Saud Alenazi

**Name of the Vulnerable Software and Affected Versions** Moodle LMS version 4.0 **Description** An issue allows unauthenticated attackers to inject malicious scripts by submitting payloads through the search parameter. Specifically, JavaScript code can be injected via the search field in the 'course/search.php' endpoint to execute arbitrary scripts in users' browsers and steal session cookies. This is a cross-site scripting (XSS) flaw, which occurs when an application includes untrusted data in a web page without proper validation or escaping. **Recommendations** At the moment, there is no information about a newer version that contains a fix for this vulnerability.
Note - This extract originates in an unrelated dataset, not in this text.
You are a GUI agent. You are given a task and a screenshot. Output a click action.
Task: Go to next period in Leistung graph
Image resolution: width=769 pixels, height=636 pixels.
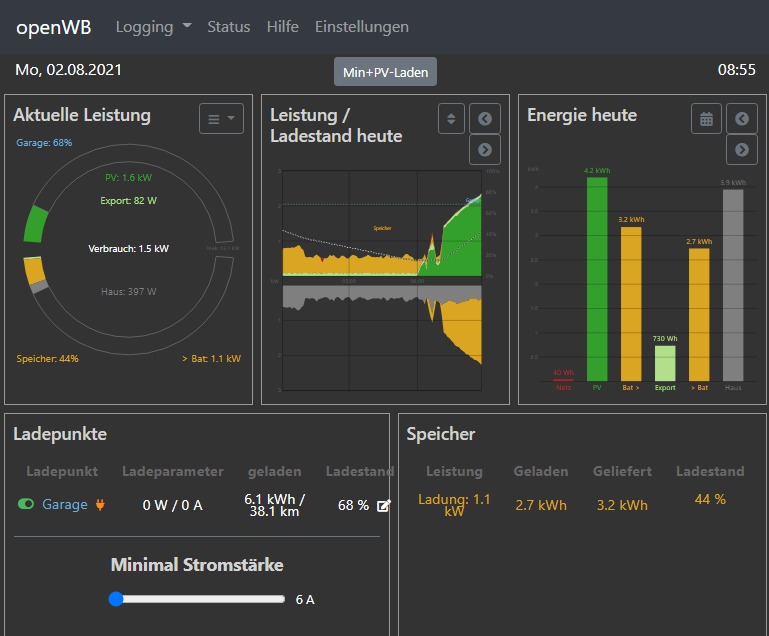[485, 150]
**Name of the Vulnerable Software and Affected Versions** OpenCart Core version 4.0.2.3 **Description** The software contains a SQL injection flaw that allows unauthenticated attackers to manipulate database queries. Attackers can inject SQL code through the `search` parameter. This is achieved by sending GET requests to the product search endpoint with malicious `search` values, enabling the extraction of sensitive database information using boolean-based blind or time-based blind SQL injection techniques. The API endpoint involved is the product search endpoint. **Recommendations** Apply a fix for OpenCart Core version 4.0.2.3.

**Name of the Vulnerable Software and Affected Versions** Private Internet Access version 3.3 **Description** An unquoted service path allows local users to potentially execute arbitrary code with elevated system privileges. Attackers can exploit the unquoted path in the service configuration to inject malicious code that executes with LocalSystem permissions during service startup. **Recommendations** At the moment, there is no information about a newer version that contains a fix for this vulnerability.